- [Task details]:
Nothing in the data may be altered; the answer is a verbatim copy of it.

______________________________

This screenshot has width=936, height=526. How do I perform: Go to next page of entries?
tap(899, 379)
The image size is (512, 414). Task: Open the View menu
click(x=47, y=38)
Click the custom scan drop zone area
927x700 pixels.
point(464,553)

______________________________

- [Task answer]:
This screenshot has width=936, height=526. How do I perform: Go to next page of entries?
tap(899, 379)
The image size is (512, 414). Task: Open the View menu
click(x=47, y=38)
Click the custom scan drop zone area
927x700 pixels.
point(464,553)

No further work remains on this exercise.